Required work |
1. In the text on cyber crime attacks and preventive measures, why should netizens keep backup volumes as well as updated anti-virus software? Answer in one to three sentences.
2. According to the text on cyber crime attacks and preventive measures, what fine was Robert Tappan Morris assessed?
3. From the text on cyber crime attacks and preventive measures, write out the stretch from "Prevention is always" through "of virus contamination.".

Case Study-Attacks on Cyberspace: 

  • Worm Attack: The Robert Tappan Morris well Known as First Hacker, Son of former National Security Agency Scientist Robert Morris, was the first person to be prosecuted under the ‘Computer and Fraud Act, 1986’. He has created worm while at Cornell as student claiming that he intended to use the worm to check how large the internet was that time. The worm was uncontrollable due to which around 6000 computer machines were destroyed and many computers were shut down until they had completely malfunctioned. He was ultimately sentenced to three years probation, 400 hours of community service and assessed a fine of $10500. So there must be strict laws to punish the criminals who are involved in cyber crime activities.
  • Hacker Attack: Fred Cohen, a Ph.D. student at the University of Southern California wrote a short program in the year 1983, as an experiment, that could “infect” computers, make copies of itself, and spread from one machine to another. It was beginning & it was hidden inside a larger, legitimate program, which was loaded into a computer on a floppy disk and many computers were sold which can be accommodate at present too. Other computer scientists had warned that computer viruses were possible, but Cohen’s was the first to be documented. A professor of his suggested the name “virus”. Cohen now runs a computer security firm.
  • Internet Hacker: Wang Qun, who was known by the nickname of “playgirl”, was arrested by chinese police in the Hubei province first ever arrest of an internet hacker in China. He was a 19 year old computing student, arrested in connection with the alleged posting of pornographic material on the homepages of several government-run web sites. Wang had openly boasted in internet chat rooms that he had also hacked over 30 other web sites too.

 

Preventive Measures For Cyber Crimes:

Prevention is always better than cure. A netizen should take certain precautions while operating the internet and should follow certain preventive measures for cyber crimes which can be defined as:

  • Identification of exposures through education will assist responsible companies and firms to meet these challenges.
  • One should avoid disclosing any personal information to strangers via e-mail or while chatting.
  • One must avoid sending any photograph to strangers by online as misusing of photograph incidents increasing day by day.
  • An update Anti-virus software to guard against virus attacks should be used by all the netizens and should also keep back up volumes so that one may not suffer data loss in case of virus contamination.
  • A person should never send his credit card number to any site that is not secured, to guard against frauds.
  •  It is always the parents who have to keep a watch on the sites that your children are accessing, to prevent any kind of harassment or depravation in children.
  • Web site owners should watch traffic and check any irregularity on the site. It is the responsibility of the web site owners to adopt some policy for preventing cyber crimes as number of internet users are growing day by day.
  • Web servers running public sites must be physically separately protected from internal corporate network.
  •  It is better to use a security programmes by the body corporate to control information on sites.

Material provided |
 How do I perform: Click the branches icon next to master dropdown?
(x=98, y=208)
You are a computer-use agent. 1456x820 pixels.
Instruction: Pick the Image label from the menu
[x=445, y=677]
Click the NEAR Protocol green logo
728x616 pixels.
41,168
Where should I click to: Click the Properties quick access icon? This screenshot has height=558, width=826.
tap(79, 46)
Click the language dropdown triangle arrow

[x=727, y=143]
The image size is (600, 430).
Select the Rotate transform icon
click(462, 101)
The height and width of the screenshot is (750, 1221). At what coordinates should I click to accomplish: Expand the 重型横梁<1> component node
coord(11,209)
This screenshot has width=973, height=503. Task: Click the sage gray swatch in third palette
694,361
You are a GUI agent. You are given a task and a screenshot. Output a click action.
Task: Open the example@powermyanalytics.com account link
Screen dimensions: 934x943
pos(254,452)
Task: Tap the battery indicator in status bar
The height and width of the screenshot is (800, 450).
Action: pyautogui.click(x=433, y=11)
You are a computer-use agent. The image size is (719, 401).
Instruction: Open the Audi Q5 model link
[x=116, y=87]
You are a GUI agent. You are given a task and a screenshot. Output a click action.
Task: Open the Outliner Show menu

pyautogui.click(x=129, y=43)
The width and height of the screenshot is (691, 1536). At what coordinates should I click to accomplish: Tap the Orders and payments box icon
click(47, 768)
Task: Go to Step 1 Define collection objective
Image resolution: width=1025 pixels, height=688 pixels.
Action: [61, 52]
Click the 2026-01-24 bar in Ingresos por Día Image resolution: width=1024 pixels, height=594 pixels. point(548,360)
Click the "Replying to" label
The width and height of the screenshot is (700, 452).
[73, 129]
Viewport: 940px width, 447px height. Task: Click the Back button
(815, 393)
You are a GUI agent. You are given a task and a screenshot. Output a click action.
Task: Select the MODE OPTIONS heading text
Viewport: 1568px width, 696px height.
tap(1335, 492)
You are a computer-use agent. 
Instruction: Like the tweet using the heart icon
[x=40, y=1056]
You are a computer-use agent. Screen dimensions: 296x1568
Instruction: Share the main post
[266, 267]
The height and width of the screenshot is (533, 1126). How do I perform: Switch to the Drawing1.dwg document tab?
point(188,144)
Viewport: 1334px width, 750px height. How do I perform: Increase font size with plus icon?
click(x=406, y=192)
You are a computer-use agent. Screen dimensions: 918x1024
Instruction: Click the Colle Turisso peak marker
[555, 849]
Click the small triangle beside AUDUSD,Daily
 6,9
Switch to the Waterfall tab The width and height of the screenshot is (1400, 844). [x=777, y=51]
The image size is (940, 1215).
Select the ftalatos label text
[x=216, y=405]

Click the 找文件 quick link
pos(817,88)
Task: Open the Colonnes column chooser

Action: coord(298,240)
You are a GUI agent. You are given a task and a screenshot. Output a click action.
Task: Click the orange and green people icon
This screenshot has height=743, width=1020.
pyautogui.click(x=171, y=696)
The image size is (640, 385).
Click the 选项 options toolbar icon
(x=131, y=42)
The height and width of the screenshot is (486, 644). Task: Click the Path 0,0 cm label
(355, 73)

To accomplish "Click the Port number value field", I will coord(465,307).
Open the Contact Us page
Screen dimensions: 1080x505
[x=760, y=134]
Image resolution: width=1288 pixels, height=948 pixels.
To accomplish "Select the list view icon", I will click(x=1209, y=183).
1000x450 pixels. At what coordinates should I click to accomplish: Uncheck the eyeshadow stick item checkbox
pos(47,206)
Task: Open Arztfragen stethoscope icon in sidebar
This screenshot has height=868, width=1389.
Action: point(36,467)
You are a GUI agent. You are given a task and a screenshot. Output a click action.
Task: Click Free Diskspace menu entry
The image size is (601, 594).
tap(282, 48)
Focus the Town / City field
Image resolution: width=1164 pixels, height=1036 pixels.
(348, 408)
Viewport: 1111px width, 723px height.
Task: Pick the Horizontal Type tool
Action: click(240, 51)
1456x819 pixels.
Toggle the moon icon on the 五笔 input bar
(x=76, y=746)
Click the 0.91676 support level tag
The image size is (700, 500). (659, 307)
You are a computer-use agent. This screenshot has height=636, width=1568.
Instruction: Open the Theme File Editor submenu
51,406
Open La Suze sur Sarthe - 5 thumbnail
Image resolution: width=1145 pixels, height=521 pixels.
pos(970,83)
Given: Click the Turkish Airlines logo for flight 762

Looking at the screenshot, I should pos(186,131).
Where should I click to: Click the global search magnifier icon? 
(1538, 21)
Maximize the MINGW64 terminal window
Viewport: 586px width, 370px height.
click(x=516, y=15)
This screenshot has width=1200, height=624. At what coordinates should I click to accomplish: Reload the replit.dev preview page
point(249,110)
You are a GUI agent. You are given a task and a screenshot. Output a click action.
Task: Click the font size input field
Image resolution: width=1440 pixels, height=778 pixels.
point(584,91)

Answers to the problems |
1. Backup volumes mean a person will not suffer data loss if a virus contaminates their computer.

2. He was assessed a fine of $10500.

3.
Prevention is always better than cure. A netizen should take certain precautions while operating the internet and should follow certain preventive measures for cyber crimes which can be defined as:

  • Identification of exposures through education will assist responsible companies and firms to meet these challenges.
  • One should avoid disclosing any personal information to strangers via e-mail or while chatting.
  • One must avoid sending any photograph to strangers by online as misusing of photograph incidents increasing day by day.
  • An update Anti-virus software to guard against virus attacks should be used by all the netizens and should also keep back up volumes so that one may not suffer data loss in case of virus contamination.